ADR-033: MQTT Schema Enforcement

Status

Accepted Date: 2026-04-09

Context

cosalette enforces MQTT topic conventions by code (ADR-002) and framework behaviour: devices automatically publish to {app}/{device}/state, subscribe to {app}/{device}/set, and announce availability on {app}/{device}/availability. The structure is correct by construction, but five gaps remain:

  1. No payload shape enforcement. A telemetry handler returning {"temp": 22.5} today and {"temperature": 22.5} tomorrow is not caught — downstream consumers silently break.
  2. No capability-based requirements. No way to declare "every device tagged battery_powered must publish a /battery topic."
  3. No machine-readable contract. Monitoring tools, code generators, and documentation systems cannot discover which topics an app produces or consumes.
  4. No validation mode for development. Typos and type mismatches in payloads surface only when an MQTT consumer fails.
  5. No cross-app contract. The network of ~20 cosalette apps across ~6 Raspberry Pi hosts has no collective validation. Renaming a device in one app silently breaks Home Assistant automations, Grafana dashboards, and other apps that subscribe to the old topic.

The fifth gap is the primary value driver for the target deployment: a solo operator running ~20 apps across ~6 hosts managed by Ansible. Per-app validation is bounded in value when the same person writes the app and the schema. Cross-app validation — catching deployment regressions before they propagate — is where the highest return lies.

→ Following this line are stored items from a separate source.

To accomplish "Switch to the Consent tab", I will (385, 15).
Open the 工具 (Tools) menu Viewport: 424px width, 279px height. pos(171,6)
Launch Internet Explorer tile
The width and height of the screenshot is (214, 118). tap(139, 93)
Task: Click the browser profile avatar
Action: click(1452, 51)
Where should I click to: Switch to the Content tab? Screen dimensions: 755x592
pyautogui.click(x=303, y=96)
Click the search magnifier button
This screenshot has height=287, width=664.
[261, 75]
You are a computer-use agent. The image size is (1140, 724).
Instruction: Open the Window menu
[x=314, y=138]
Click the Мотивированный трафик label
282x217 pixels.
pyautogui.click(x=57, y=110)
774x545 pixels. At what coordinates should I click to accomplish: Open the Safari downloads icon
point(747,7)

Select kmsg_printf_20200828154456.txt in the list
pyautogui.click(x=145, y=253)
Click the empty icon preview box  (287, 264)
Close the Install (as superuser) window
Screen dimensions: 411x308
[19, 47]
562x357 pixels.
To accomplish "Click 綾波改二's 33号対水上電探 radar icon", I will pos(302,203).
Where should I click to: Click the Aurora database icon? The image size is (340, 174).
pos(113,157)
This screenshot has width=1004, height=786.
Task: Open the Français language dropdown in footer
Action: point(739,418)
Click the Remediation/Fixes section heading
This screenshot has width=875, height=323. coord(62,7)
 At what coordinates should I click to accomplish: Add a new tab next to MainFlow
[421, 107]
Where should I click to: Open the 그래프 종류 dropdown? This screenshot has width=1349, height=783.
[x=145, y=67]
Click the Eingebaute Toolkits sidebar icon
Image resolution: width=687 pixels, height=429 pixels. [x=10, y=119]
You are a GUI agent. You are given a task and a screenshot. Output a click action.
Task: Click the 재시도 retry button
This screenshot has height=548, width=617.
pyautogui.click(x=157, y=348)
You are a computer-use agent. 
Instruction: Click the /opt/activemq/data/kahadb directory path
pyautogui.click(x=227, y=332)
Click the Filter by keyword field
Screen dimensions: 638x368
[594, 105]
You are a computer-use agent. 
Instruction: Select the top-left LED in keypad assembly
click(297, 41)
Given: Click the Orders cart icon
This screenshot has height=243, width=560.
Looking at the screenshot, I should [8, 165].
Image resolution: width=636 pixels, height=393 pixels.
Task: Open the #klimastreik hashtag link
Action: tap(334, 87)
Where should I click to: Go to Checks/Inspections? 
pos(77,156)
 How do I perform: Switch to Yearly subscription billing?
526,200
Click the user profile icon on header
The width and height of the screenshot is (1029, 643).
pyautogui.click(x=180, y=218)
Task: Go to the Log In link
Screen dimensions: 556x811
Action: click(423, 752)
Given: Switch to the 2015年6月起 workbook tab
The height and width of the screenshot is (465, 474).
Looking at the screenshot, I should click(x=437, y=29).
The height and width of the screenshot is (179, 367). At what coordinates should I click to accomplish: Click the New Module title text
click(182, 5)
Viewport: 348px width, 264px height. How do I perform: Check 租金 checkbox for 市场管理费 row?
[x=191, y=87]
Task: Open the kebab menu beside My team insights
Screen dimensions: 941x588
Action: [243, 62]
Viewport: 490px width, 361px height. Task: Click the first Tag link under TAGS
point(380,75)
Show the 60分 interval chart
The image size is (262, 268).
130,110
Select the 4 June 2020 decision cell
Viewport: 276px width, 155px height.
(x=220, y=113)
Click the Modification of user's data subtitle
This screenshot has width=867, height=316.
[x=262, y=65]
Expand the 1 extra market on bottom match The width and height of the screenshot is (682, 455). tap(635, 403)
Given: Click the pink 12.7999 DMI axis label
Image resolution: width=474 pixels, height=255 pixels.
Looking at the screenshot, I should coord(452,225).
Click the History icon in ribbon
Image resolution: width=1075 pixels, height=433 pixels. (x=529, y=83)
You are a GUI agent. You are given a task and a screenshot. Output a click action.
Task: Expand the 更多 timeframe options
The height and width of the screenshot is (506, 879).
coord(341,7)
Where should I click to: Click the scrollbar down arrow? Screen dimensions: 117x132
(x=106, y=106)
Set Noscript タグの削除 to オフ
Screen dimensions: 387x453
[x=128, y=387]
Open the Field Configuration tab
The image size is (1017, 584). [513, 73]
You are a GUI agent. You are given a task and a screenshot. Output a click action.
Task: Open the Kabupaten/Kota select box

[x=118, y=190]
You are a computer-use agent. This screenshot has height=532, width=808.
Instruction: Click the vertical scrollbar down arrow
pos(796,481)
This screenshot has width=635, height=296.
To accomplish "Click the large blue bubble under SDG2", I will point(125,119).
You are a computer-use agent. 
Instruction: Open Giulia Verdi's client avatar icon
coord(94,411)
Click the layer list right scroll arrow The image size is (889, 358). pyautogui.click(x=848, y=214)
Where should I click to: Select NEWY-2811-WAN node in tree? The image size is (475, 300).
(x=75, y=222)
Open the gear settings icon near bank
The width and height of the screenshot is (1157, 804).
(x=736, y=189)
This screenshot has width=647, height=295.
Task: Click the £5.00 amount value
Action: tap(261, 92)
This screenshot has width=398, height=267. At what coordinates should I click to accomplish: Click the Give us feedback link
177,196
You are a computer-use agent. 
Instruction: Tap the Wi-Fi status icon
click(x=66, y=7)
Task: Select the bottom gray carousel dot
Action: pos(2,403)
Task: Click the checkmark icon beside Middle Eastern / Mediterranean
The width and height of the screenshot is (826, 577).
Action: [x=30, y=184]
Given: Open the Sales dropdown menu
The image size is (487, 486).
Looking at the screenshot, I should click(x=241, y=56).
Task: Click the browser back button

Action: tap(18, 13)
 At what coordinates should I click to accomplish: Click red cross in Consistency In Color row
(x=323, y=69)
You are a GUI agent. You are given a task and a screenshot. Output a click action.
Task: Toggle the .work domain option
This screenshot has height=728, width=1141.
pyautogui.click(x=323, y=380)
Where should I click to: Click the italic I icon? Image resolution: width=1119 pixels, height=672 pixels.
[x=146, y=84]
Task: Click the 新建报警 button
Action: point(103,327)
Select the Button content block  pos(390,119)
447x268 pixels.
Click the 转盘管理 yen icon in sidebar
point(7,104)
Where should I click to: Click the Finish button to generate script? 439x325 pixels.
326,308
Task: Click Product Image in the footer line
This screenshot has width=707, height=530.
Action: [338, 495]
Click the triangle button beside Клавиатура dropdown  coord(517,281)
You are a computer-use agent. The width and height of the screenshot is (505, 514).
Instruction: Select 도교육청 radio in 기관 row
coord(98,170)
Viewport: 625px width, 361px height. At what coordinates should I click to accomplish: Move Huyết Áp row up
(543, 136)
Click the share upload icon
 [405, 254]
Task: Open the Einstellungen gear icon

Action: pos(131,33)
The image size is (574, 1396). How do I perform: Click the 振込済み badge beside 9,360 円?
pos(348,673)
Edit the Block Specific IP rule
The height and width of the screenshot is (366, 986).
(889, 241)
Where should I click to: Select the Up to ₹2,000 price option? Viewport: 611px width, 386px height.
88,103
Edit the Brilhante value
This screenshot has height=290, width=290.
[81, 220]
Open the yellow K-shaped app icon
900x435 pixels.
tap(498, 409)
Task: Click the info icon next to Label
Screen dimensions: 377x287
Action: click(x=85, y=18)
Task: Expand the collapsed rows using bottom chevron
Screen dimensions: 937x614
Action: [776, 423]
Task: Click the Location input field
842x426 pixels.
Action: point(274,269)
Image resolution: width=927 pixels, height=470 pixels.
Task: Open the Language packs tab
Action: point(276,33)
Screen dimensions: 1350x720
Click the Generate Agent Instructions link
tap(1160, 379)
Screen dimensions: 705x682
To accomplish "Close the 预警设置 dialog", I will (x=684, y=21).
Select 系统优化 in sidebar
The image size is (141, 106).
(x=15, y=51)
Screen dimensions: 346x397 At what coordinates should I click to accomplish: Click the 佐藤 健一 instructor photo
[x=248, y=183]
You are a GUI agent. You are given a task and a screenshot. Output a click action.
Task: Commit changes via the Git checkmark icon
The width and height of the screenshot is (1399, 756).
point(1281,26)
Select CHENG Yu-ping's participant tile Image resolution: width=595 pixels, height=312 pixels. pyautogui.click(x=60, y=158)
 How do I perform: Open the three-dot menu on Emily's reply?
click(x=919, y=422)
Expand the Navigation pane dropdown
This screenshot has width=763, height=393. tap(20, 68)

The deployment uses Ansible for configuration management, Mosquitto as the MQTT broker, and Home Assistant plus Grafana as primary consumers. Schema enforcement must integrate with the existing on_configure lifecycle phase (ADR-023) and the decorator-based device registration model (ADR-010).

Decision

Use AsyncAPI 3.0.0 as the schema format with x-cosalette-* extensions, adopting a network-first distribution model where a single central schema defines the entire MQTT topology and each app validates against its relevant slice.

Schema format: AsyncAPI 3.0.0 provides first-class MQTT channel definitions, JSON Schema payloads, operation bindings (QoS, retain), and an extension mechanism (x-) for cosalette-specific metadata (app ownership, device archetypes, consumer hints for HA/OpenHAB code generation).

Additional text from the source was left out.